When I use the OpenAI ADA text embedding model for related posts matching, I get the following error:

OpenAI Embeddings failed with status: 400 body: { "error": { "message": "This model's maximum context length is 8191 tokens, however you requested 19370 tokens (19370 in your prompt; 0 for the c
/var/www/discourse/plugins/discourse-ai/lib/shared/inference/openai_embeddings.rb:24:in `perform!'  
/var/www/discourse/plugins/discourse-ai/lib/modules/embeddings/models/text_embedding_ada_002.rb:37:in `generate_embeddings'  
/var/www/discourse/plugins/discourse-ai/lib/modules/embeddings/manager.rb:22:in `generate!'  
/var/www/discourse/plugins/discourse-ai/lib/modules/embeddings/jobs/regular/generate_embeddings.rb:14:in `execute'  
/var/www/discourse/app/jobs/base.rb:292:in `block (2 levels) in perform'  
rails_multisite-5.0.0/lib/rails_multisite/connection_management.rb:82:in `with_connection'
/var/www/discourse/app/jobs/base.rb:279:in `block in perform'  
/var/www/discourse/app/jobs/base.rb:275:in `each'  
/var/www/discourse/app/jobs/base.rb:275:in `perform'  
sidekiq-6.5.9/lib/sidekiq/processor.rb:202:in `execute_job'  
sidekiq-6.5.9/lib/sidekiq/processor.rb:170:in `block (2 levels) in process'  
sidekiq-6.5.9/lib/sidekiq/middleware/chain.rb:177:in `block in invoke'  
/var/www/discourse/lib/sidekiq/pausable.rb:134:in `call'  
sidekiq-6.5.9/lib/sidekiq/middleware/chain.rb:179:in `block in invoke'  
sidekiq-6.5.9/lib/sidekiq/middleware/chain.rb:182:in `invoke'  
sidekiq-6.5.9/lib/sidekiq/processor.rb:169:in `block in process'  
sidekiq-6.5.9/lib/sidekiq/processor.rb:136:in `block (6 levels) in dispatch'  
sidekiq-6.5.9/lib/sidekiq/job_retry.rb:113:in `local'  
sidekiq-6.5.9/lib/sidekiq/processor.rb:135:in `block (5 levels) in dispatch'  
sidekiq-6.5.9/lib/sidekiq.rb:44:in `block in <module:Sidekiq>'  
sidekiq-6.5.9/lib/sidekiq/processor.rb:131:in `block (4 levels) in dispatch'  
sidekiq-6.5.9/lib/sidekiq/processor.rb:263:in `stats'  
sidekiq-6.5.9/lib/sidekiq/processor.rb:126:in `block (3 levels) in dispatch'  
sidekiq-6.5.9/lib/sidekiq/job_logger.rb:13:in `call'  
sidekiq-6.5.9/lib/sidekiq/processor.rb:125:in `block (2 levels) in dispatch'  
sidekiq-6.5.9/lib/sidekiq/job_retry.rb:80:in `global'  
sidekiq-6.5.9/lib/sidekiq/processor.rb:124:in `block in dispatch'  
sidekiq-6.5.9/lib/sidekiq/job_logger.rb:39:in `prepare'  
sidekiq-6.5.9/lib/sidekiq/processor.rb:123:in `dispatch'  
sidekiq-6.5.9/lib/sidekiq/processor.rb:168:in `process'  
sidekiq-6.5.9/lib/sidekiq/processor.rb:78:in `process_one'  
sidekiq-6.5.9/lib/sidekiq/processor.rb:68:in `run'  
sidekiq-6.5.9/lib/sidekiq/component.rb:8:in `watchdog'  
sidekiq-6.5.9/lib/sidekiq/component.rb:17:in `block in safe_thread'

Maybe the post needs to be truncated.

4 Likes

Thanks for reporting, we will have a look.

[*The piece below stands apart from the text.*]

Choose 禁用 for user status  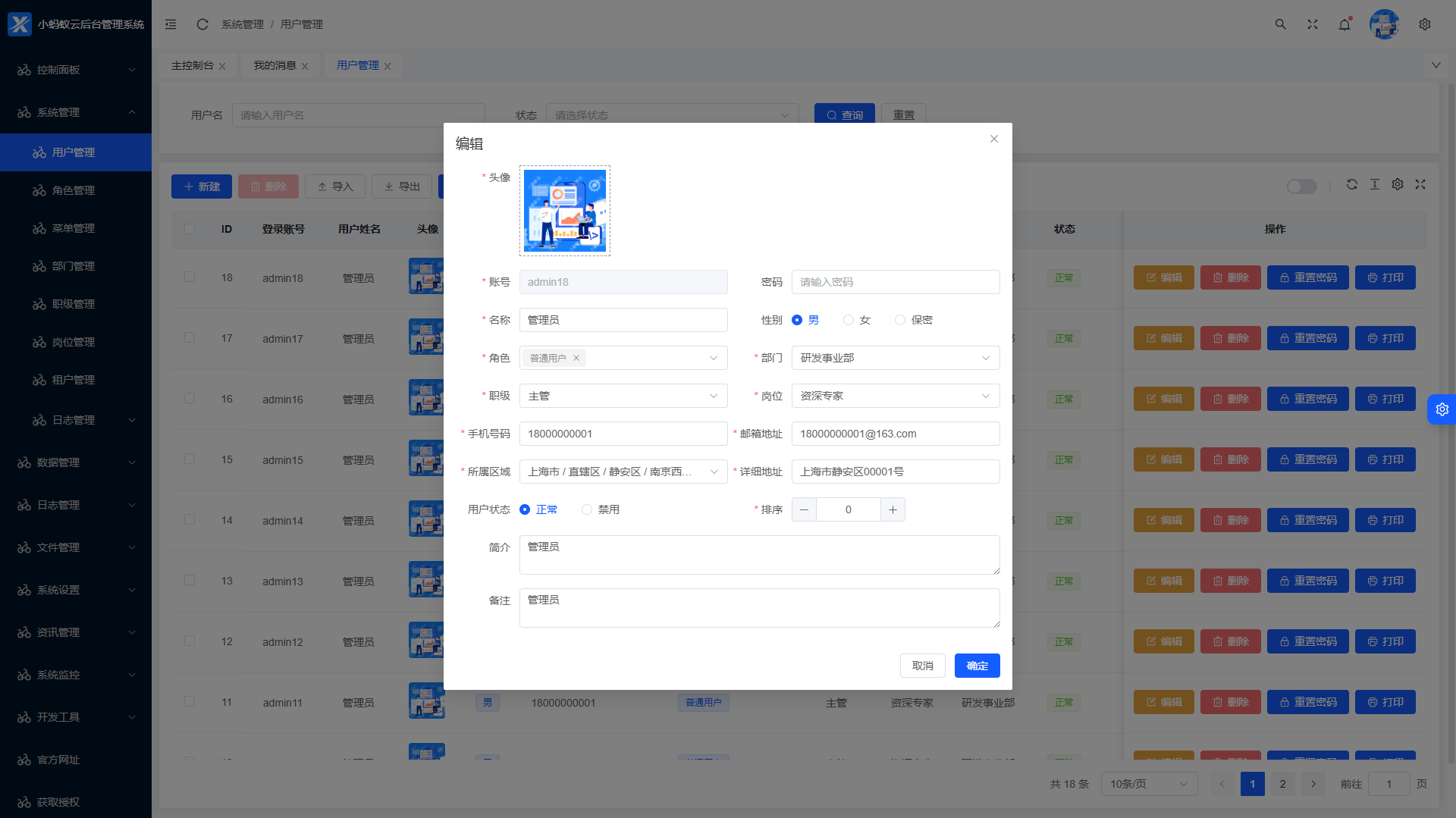click(587, 509)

Luckily we have a method that can truncate a collection of words up to a very specific token count.

4 Likes

Nice! Thank you.

1 Like

I think we now have this fixed per:

6 Likes

Got it. :+1: :muscle:

3 Likes

This topic was automatically closed after 3 days. New replies are no longer allowed.